Of course, when and where are just as important as what and how. Explaining, Reinhard said, "When the media explosion began in the US with the introduction of cable TV and multiple channels, we moved that when and where right up to the top. We asked when and where the consumer was most likely to engage with the brand message, and that started to influence the where and how."
While even at the height of the unbundling of media and creative, the two, in many ways, were still intertwined. But layers of bureaucracy and disparate corporate entities made it more difficult for media (the when and the where) to truly integrate with creative (the what and the how).
Any agency person with half a brain and a few years of experience will tell you that a media strategy can greatly influence and creative strategy and, in turn, a creative strategy can greatly influence a media strategy.
That integrated approach led to brilliantly nuanced campaigns.
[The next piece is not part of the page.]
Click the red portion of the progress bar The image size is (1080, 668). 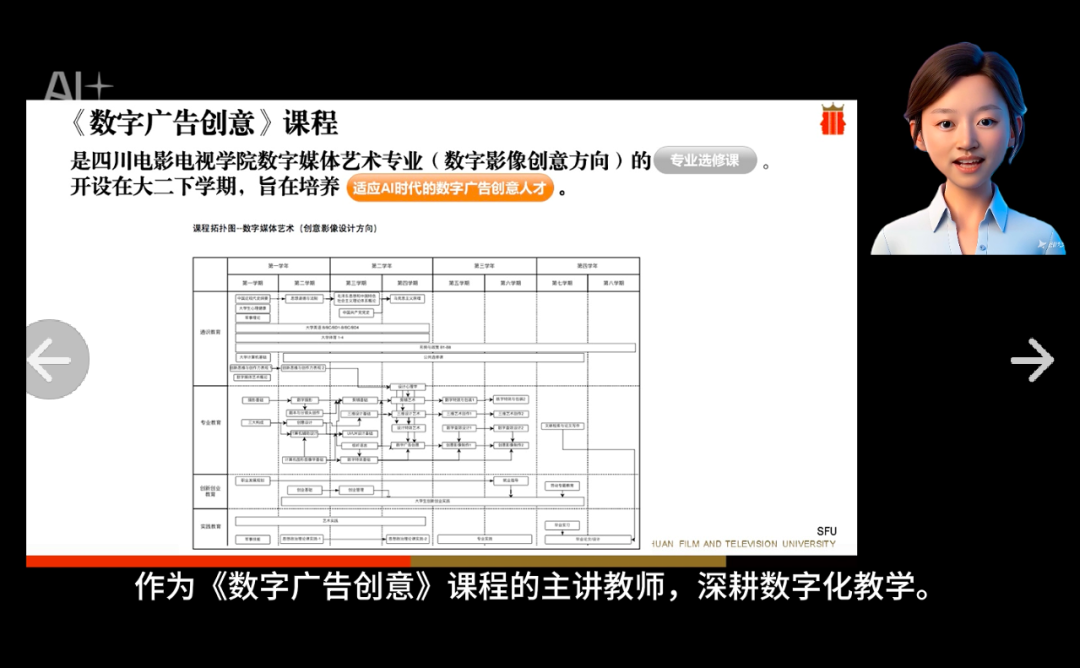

The unbundling resulted in creatives telling clients "We've got these cool ads" and media people telling clients, "We've got 3 million GRPs for $1." The problem, of course, was that rarely did either side discuss their individual strategies with the other side prior to client presentations. Sure, it worked most of the time but it also left a ton of coolly integrated ideas on the table.
Huh? What?! With all due respect to Keith Reinhard, who's career is storied and legendary (and who is a really nice guy to boot) this argument (or suggestion?) is about 10 years stale. Unfortunately, it sounds as if he's been detached from the industry and been "Emeritus" for a few too many years. Agencies began reintegrating media and creative at least 8 or 10 years ago. Agencies that did not, have been left in the dust and are doing an active disservice to clients.